Jusque-là, les chercheurs pensaient que la microgliale mangeait les synapses en effectuant son nettoyage. Ce processus est baptisé phagocytose. Mais, "en utilisant de nouveaux outils, nous montrons que, pour la première fois, ce sont les astrocytes et non les microglies qui éliminent constamment les connexions synaptiques excitatrices excessives et inutiles des adultes en réponse à l'activité neuronale", se félicite le professeur l'auteur de l'article, Won-Suk Chung, professeur adjoint au département des sciences biologiques du KAIST (Corée du Sud).
Un article qui "remet en question le consensus général"
Ses collaborateurs et lui ont ainsi développé un capteur moléculaire pour détecter l’élimination des synapses par les cellules gliales et ont calculé la fréquence et le type de synapses cellulaires éliminées. Ils l’ont aussi utilisé sur des souris adultes dépourvues du gène permettant aux astrocytes d’éliminer les synapses. Ils ont ainsi pu remarquer que les animaux présentant une phagocytose astrocytaire défectueuse avaient beaucoup plus de synapses excitatrices dans l’hippocampe. Les chercheurs ont alors réalisé qu’elles étaient modifiées, entrainant un apprentissage et une mémoire déficients chez les rongeurs dépourvus du fameux gène.
"Par ce processus, nous montrons que, au moins dans la région CA1 de l'hippocampe adulte, les astrocytes sont les principaux acteurs de l'élimination des synapses, et cette fonction astrocytaire est essentielle pour contrôler le nombre et la plasticité des synapses", explique Won-Suk Chung.
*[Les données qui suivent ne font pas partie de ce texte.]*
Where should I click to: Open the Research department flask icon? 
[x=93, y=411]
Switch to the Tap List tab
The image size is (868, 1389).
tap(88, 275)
"Notre article remet en question le consensus général dans ce domaine selon lequel les microglies sont les phagocytes de synapse primaires qui contrôlent le nombre de synapses dans le cerveau", poursuit-il.
Une nouvelle stratégie dans le traitement de troubles du cerveau ?
C’est pourquoi, "nos découvertes ont de profondes implications pour notre compréhension de la façon dont les circuits neuronaux changent pendant l'apprentissage et la mémoire, ainsi que dans les maladies", se félicite le chercheur. "Les changements du nombre de synapses sont fortement associés à la prévalence de divers troubles neurologiques, tels que les troubles du spectre autistique, la schizophrénie, la démence frontotemporale et plusieurs formes de crises".
A long terme, les chercheurs veulent comprendre comment le renouvellement des synapses par les astrocytes affecte les troubles neurologiques. "Il est intriguant de postuler que la modulation de la phagocytose astrocytaire pour restaurer la connectivité synaptique pourrait être une nouvelle stratégie dans le traitement de divers troubles du cerveau", conclut Chung.
Les troubles neurologiques sont des afflictions du système nerveux central ou périphérique. Elles touchent le cerveau, la moelle épinière, les nerfs crâniens, les nerfs périphériques, les racines nerveuses, le système nerveux végétatif, la jonction neuro-musculaire et les muscles.
Parmi eux, l’OMS compte "l’épilepsie, la maladie d’Alzheimer et d’autres démences, les maladies cérébro-vasculaires, y compris l’accident vasculaire cérébral, la migraine et autres céphalées, la sclérose en plaques, la maladie de Parkinson, les infections du système nerveux, les tumeurs du cerveau, les troubles traumatiques du système nerveux tels que les traumatismes crâniens, et les troubles neurologiques liés à la malnutrition".